Provided records:
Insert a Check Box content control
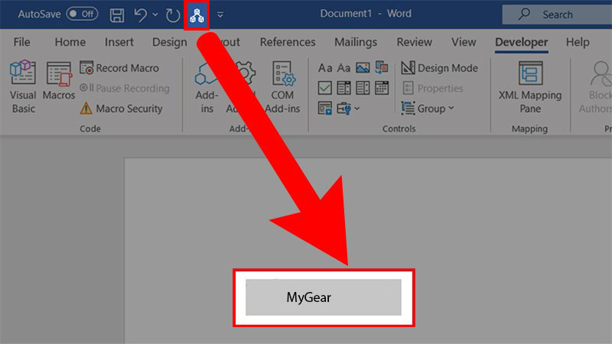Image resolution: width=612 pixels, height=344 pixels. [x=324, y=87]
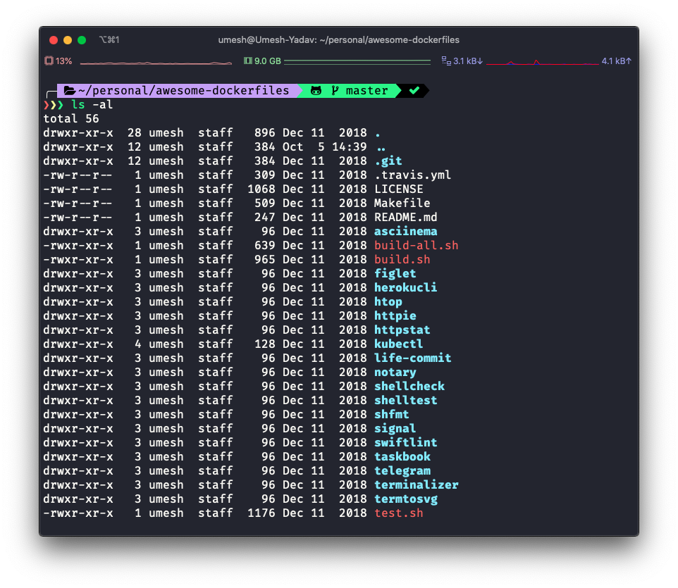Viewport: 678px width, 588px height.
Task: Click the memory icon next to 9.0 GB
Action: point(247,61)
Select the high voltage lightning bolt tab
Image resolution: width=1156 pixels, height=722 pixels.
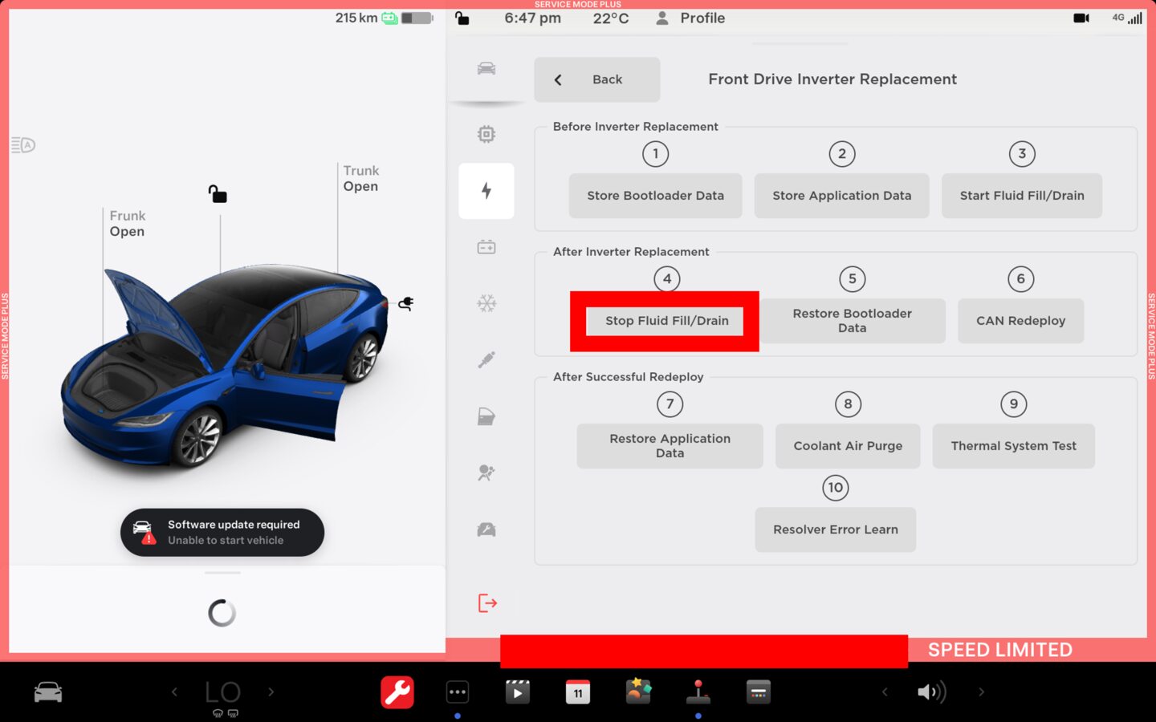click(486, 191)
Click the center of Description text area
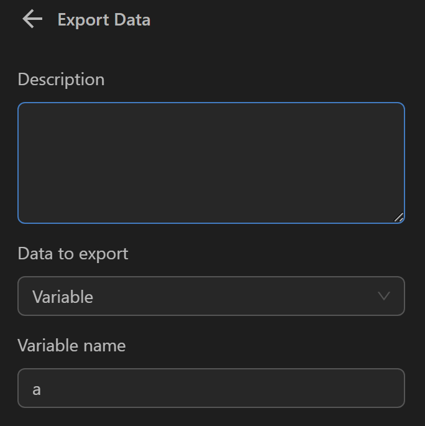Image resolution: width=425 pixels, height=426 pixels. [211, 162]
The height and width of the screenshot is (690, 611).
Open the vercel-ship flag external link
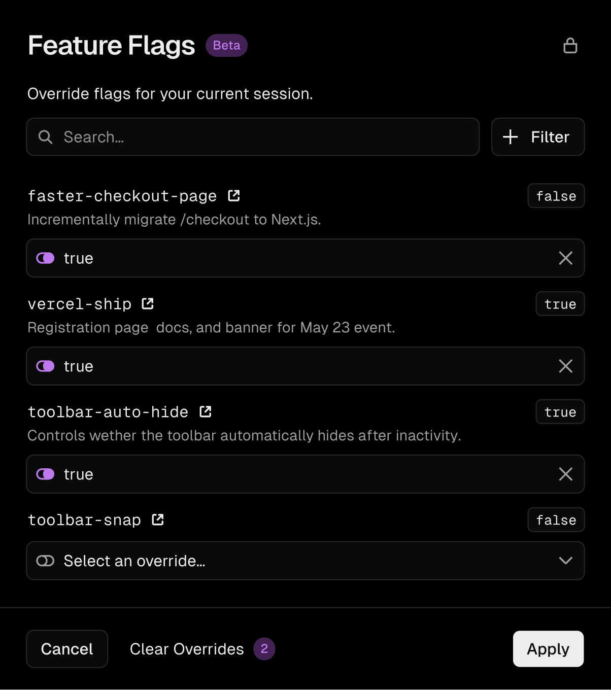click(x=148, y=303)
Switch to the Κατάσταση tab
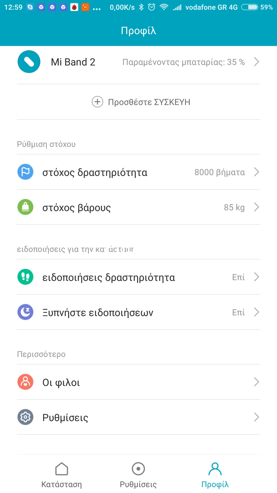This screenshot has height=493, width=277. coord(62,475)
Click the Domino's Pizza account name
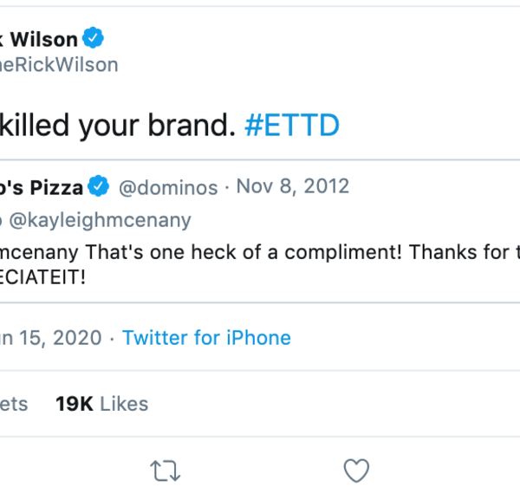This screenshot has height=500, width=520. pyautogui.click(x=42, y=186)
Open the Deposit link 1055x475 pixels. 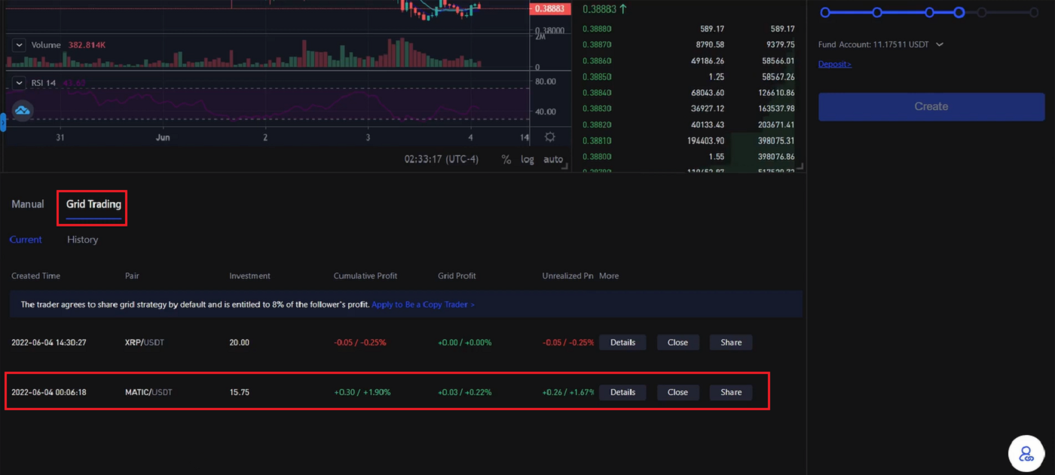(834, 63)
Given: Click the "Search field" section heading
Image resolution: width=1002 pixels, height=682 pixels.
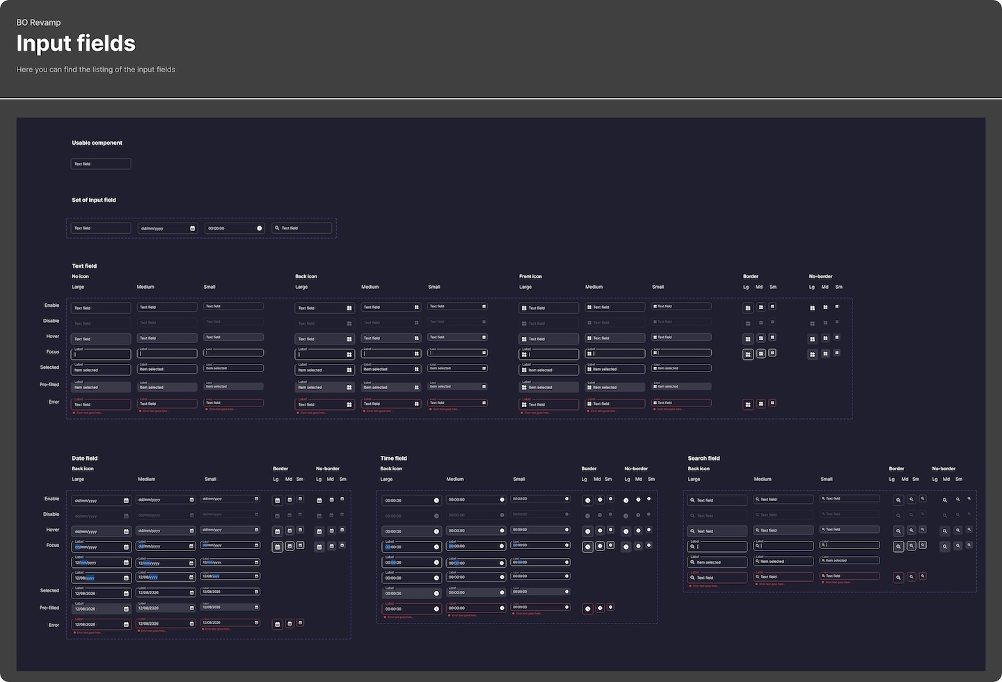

Directions:
Reproduce precisely the lines of the entries above, from the one containing "Given: Click the" through the final one, both ends included, and omit the pictures.

Exercise output:
Given: Click the "Search field" section heading
Image resolution: width=1002 pixels, height=682 pixels.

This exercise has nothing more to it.